13 Jan 2016 19:50pm
WINDHOEK, 13 JAN (NAMPA) - Schools should refrain from asking parents for voluntary contributions towards their childrens education.
Minister of Education, Arts and Culture Katrina Hanse-Himarwa said this on Wednesday, and singled out the Hochland High School and Concordia College in Windhoek.
I have first-hand information on how these schools have come up with creative and innovative ways to get money from parents, lobbying for fees to be paid by the parents. Hochland High, where I have registered two of my children, has been insisting on N.dollars 500 to be paid as voluntary contribution, she said.
The minister added that voluntary contributions should not be imposed on parents, but should be done at parents free will to give through whichever means.
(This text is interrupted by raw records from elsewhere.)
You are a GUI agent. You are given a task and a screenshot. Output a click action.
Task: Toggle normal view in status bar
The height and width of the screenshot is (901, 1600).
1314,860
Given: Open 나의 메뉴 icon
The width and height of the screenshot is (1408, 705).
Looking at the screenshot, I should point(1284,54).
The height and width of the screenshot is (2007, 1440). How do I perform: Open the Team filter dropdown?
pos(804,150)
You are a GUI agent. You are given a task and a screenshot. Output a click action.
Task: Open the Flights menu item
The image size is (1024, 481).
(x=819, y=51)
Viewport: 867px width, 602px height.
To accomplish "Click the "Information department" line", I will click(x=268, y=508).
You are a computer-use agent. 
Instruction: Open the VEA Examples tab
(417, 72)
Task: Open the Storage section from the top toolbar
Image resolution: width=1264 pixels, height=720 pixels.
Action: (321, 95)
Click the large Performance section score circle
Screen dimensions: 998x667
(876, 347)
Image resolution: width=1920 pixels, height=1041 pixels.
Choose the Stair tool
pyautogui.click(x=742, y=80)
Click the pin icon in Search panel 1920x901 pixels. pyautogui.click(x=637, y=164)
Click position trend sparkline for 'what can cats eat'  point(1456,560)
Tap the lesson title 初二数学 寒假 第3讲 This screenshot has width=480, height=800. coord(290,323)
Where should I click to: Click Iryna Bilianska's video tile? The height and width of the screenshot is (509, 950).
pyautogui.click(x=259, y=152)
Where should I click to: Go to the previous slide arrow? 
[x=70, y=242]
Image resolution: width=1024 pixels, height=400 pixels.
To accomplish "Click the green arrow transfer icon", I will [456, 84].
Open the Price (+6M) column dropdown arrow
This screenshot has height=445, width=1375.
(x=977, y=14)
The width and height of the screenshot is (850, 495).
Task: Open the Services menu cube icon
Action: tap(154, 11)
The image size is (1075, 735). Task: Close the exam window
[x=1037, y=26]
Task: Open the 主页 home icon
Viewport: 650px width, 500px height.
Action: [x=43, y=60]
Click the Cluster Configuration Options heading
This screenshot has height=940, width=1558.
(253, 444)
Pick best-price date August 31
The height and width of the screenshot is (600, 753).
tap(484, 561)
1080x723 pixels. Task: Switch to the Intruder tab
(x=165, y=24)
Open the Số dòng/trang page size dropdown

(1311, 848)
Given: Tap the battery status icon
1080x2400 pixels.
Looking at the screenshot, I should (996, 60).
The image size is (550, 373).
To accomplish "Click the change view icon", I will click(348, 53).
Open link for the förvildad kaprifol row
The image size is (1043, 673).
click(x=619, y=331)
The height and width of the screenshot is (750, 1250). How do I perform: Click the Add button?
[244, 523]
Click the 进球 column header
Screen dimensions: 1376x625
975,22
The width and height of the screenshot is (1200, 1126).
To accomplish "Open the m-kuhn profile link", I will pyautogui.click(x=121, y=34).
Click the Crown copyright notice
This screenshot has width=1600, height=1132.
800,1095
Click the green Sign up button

No parent should be forced to pay any fee unless they want to pledge to the school, and these schools will be dealt with accordingly. They are contradicting the free education policy, and they refuse placement if these monies are not paid; they should refrain from that soonest, an irate Hanse-Himarwa said.
She said Government is not against parental involvement in schools, instead it urges parents to take ownership of schools.
Education is everybodys business, and free education does not mean that everything should be up to Government to provide. Government cannot provide for all the needs, but parents should contribute in a natural way and not be compelled to do so; there should be no written rules or abuse and exploitation, she said.
Hanse-Himarwa further said Concordia College had issued letters to parents asking them to voluntary contribute N.dollars 600 for computer and transport maintenance.
In response, Concordia College Head of Department (HoD) Joseph Masule said they are acting upon a clause in the free education circular that propels schools to solicit funds from parents through voluntary contributions.
It is not necessarily monetary contributions, because some parents are plumbers, some are carpenters and they can offer their services to the school, because the government grant does not cater for everything that we do in the school and there are programmes that are not listed on the grants that cannot be abolished now.
We want to maintain the quality of education at our school, so we need those small voluntary contributions, said Masule.
He added that the school will not deny placement to a prospective student or applicant if they cannot contribute.
It is illegal, we cannot do that. If someone cannot afford they simply cannot. In fact, it is the parents who proposed to contribute N.dollars 600 dollars, said the HoD.